** start **
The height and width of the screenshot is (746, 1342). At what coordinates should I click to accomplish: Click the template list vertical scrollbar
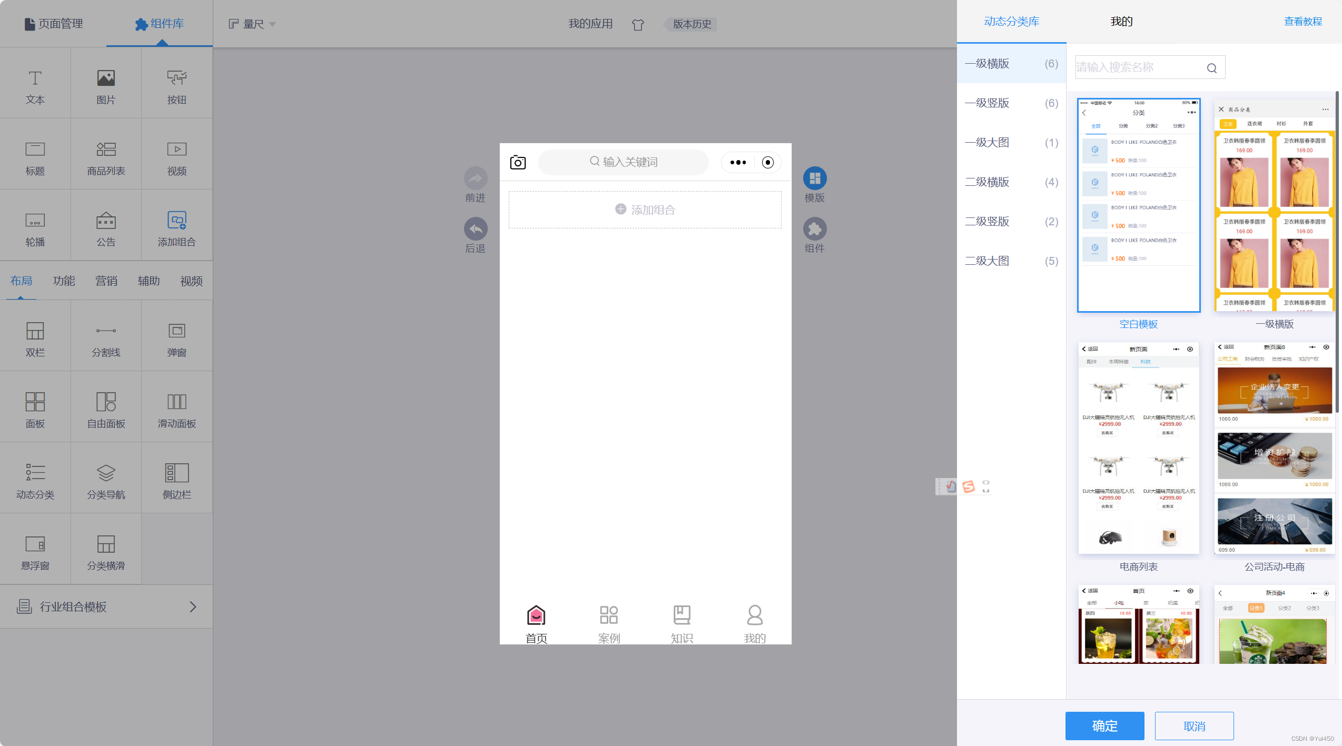pos(1337,253)
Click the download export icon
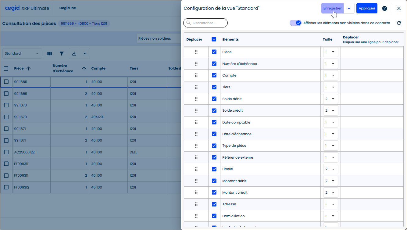The image size is (407, 230). pyautogui.click(x=74, y=54)
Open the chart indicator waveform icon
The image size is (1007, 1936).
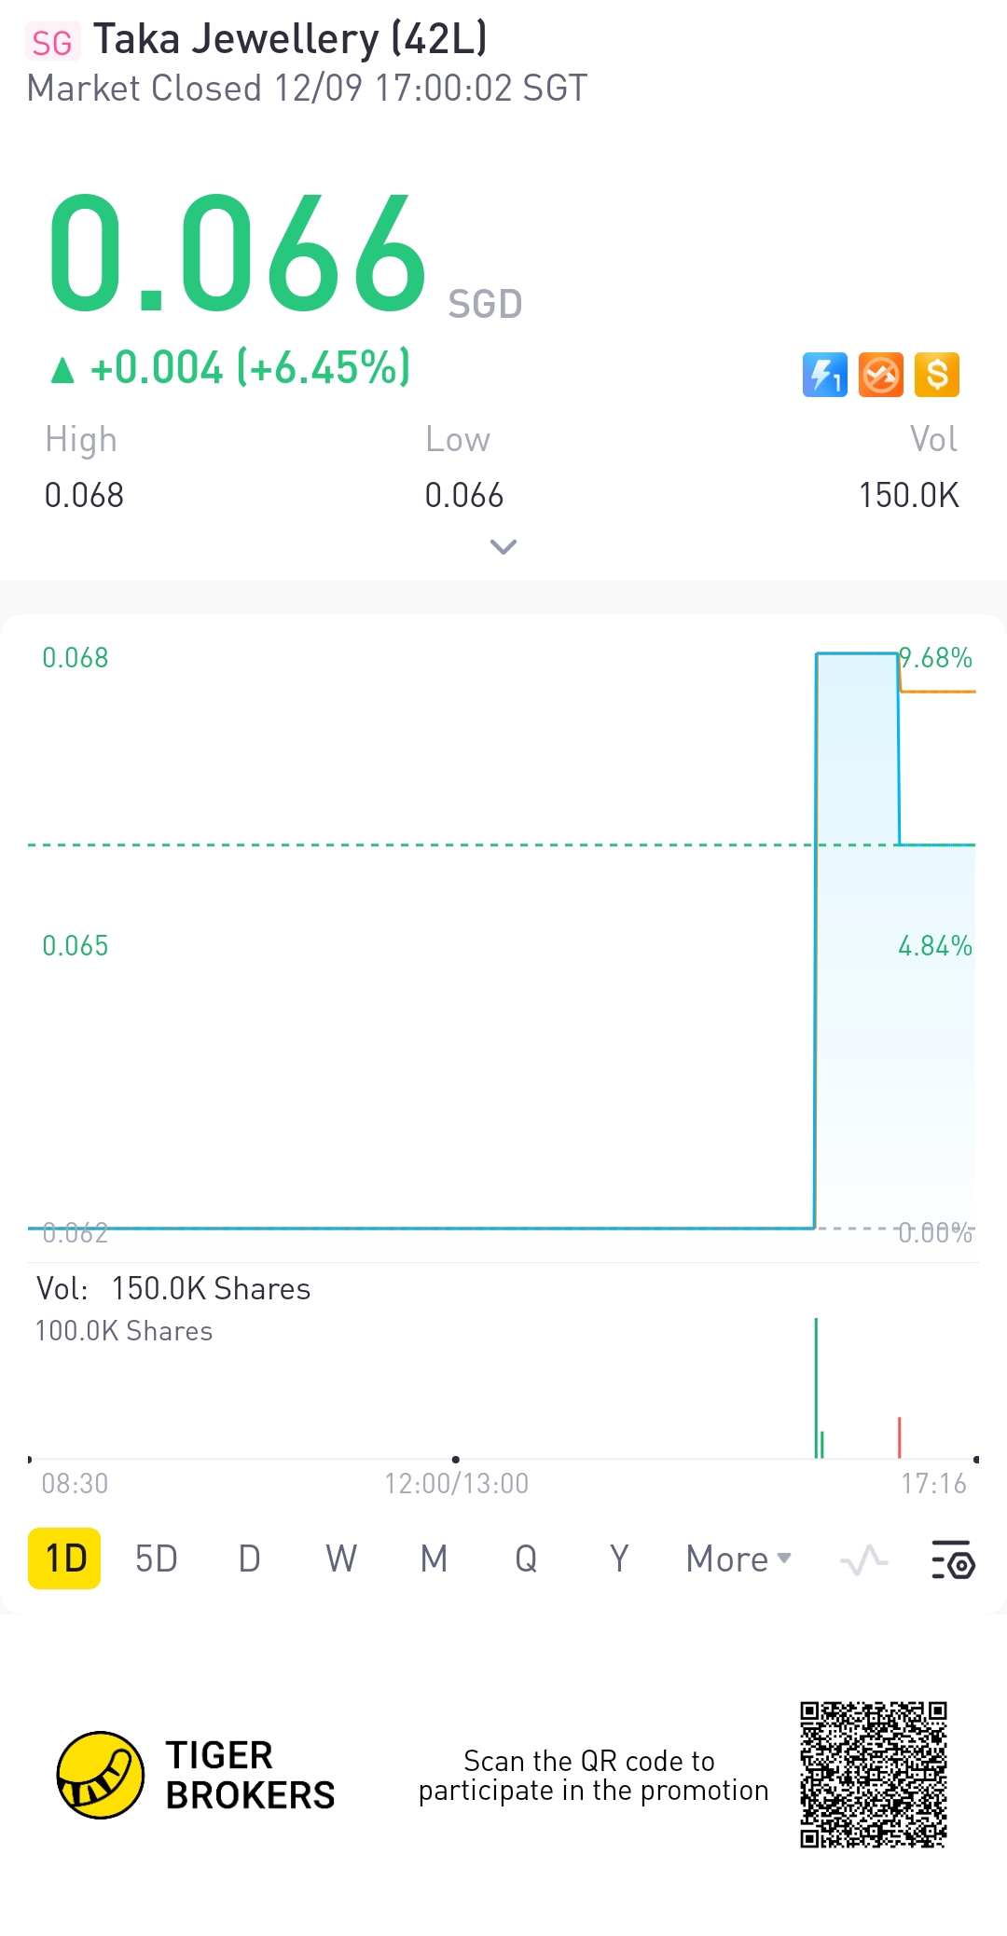click(863, 1559)
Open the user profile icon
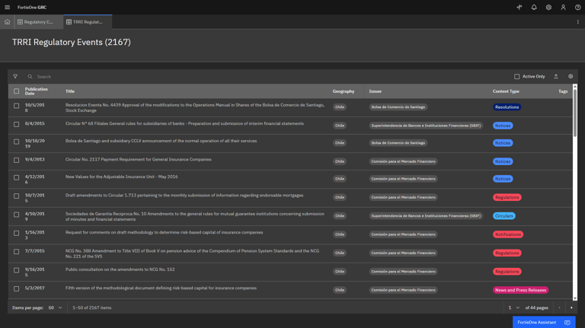Image resolution: width=585 pixels, height=328 pixels. (x=563, y=8)
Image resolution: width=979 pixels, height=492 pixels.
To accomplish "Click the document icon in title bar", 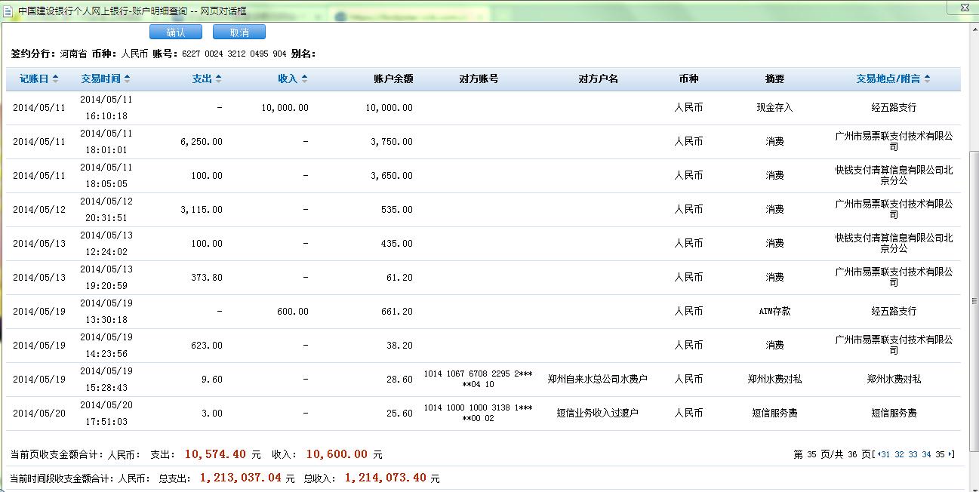I will point(8,11).
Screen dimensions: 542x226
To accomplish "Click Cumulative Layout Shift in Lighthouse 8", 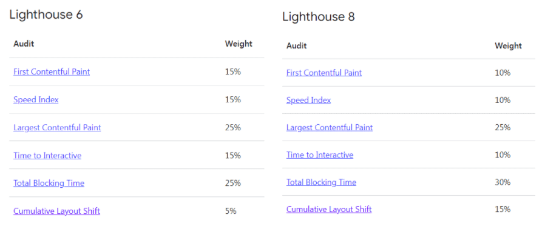I will [329, 209].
** end **
• TASK INSTRUCTIONS:
Rewrite the items starting at the line that contains "Click the download export icon" and ending at the line that contains "Image resolution: width=585", replacing "Open" with "Select" and keeping everything else the same. Leave the pictures out of your answer.

• RESULT OF THIS TASK:
Click the download export icon
The image size is (407, 230). pyautogui.click(x=74, y=54)
Select the chart indicator waveform icon
The image size is (1007, 1936).
click(863, 1559)
Select the user profile icon
Image resolution: width=585 pixels, height=328 pixels. (x=563, y=8)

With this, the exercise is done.